El afligido zumayo

- Me odian, tío ¿o es que no lo estás viendo?
- Pero ¿por qué?
- Dicen que soy muy feo. Se ríen de mí y además creen que si les miro a los ojos tendrán mala suerte.
- Pues si yo fuera tú, no les haría ni caso.
- ¡Qué fácil es decir eso siendo una oropéndola!

Voló de la rama del eucalipto a su particular trozo de suelo, y en su atormentada mente se sucedía la misma retahíla de siempre: chupacabras, engañapastores, tapacaminos, gallinaciega, tontico… Nadie le llamaba por su nombre, salvo sus zumayos amigos, sicológicamente más estables, y con la fuerza suficiente como para haber superado sobradamente los desaires a los que estaban acostumbrados. No podía evitarlo, o mejor, no sabía cómo. Perdió el apetito y las ganas de volar. Estaba decaído y acabó enfermando.

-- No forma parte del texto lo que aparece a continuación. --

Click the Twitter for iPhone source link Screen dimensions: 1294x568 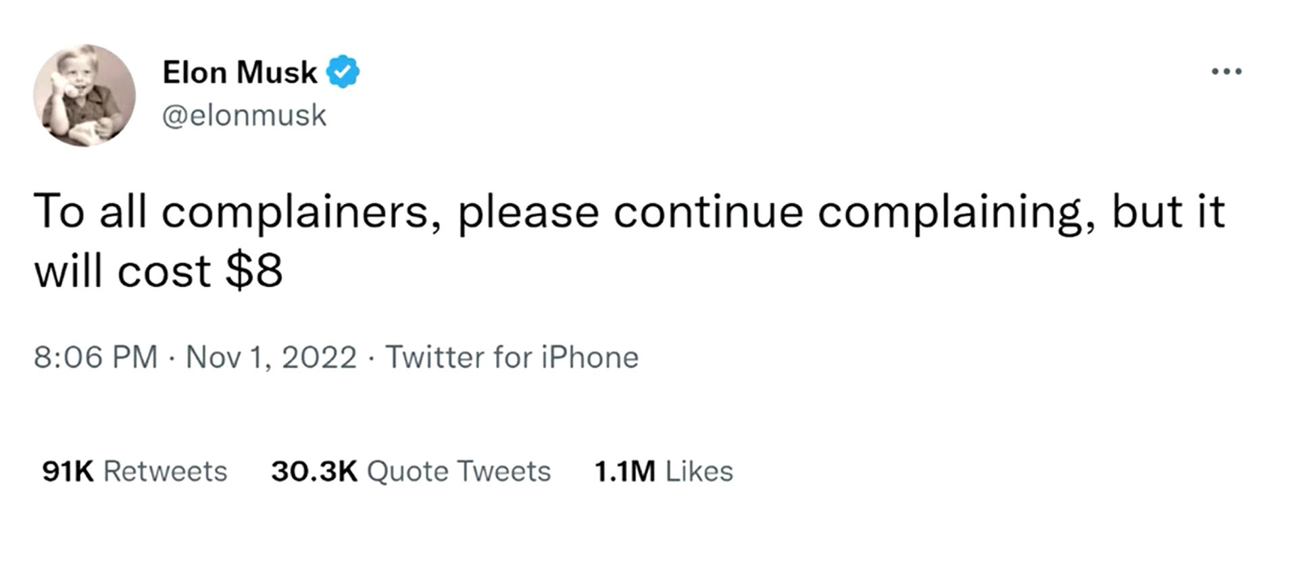tap(512, 357)

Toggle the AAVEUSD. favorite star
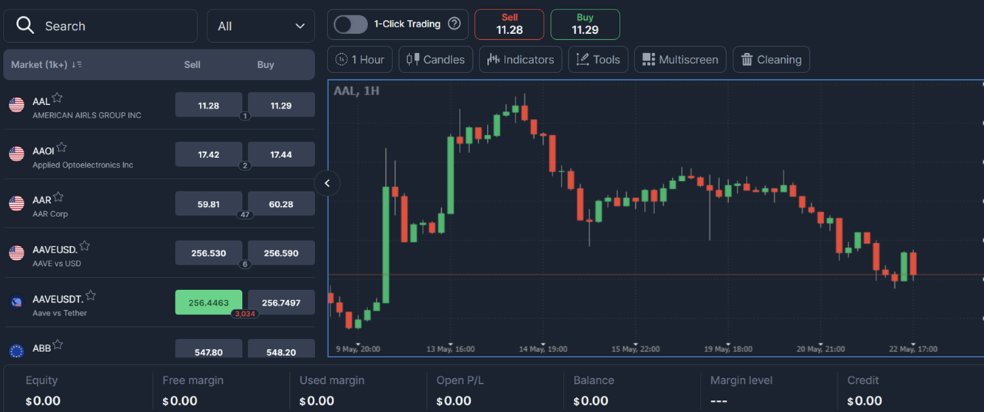[x=85, y=246]
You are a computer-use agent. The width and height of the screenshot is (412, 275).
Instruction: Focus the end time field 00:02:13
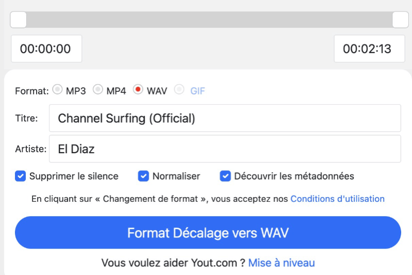[367, 49]
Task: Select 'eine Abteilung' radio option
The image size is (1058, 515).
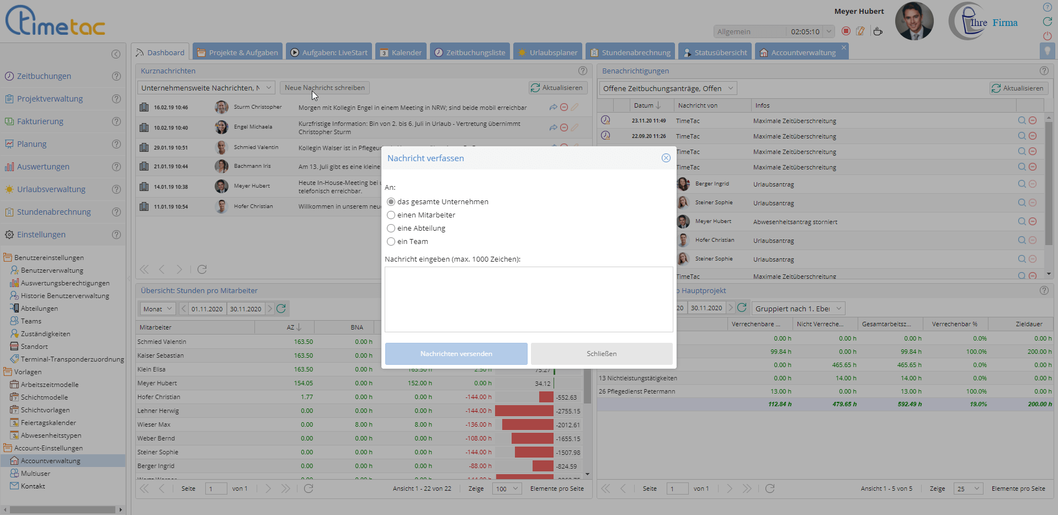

Un día, el mundo de la noche se arremolinó junto a él. Estaban preocupados por su vecino pues no sabían cómo ayudarle. Todos eran feos pero orgullosos de serlo. Feos a los ojos de los guapos, y guapos a los ojos de uno mismo, en realidad, lo único importante. A ver tantos rostros pardos juntos, se emocionó. Junto a búhos, autillos y cárabos se unieron otros noctámbulos de condición: alcaravanes, ruiseñores, martinetes y mirlos. Feos, guapos, resultones, negros, grises, marrones, azules, de ojos amarillos, naranja, oscuros, de patas cortas, patilargos, cantores, de voz tristona, nerviosos, tranquilos. Lo entendió.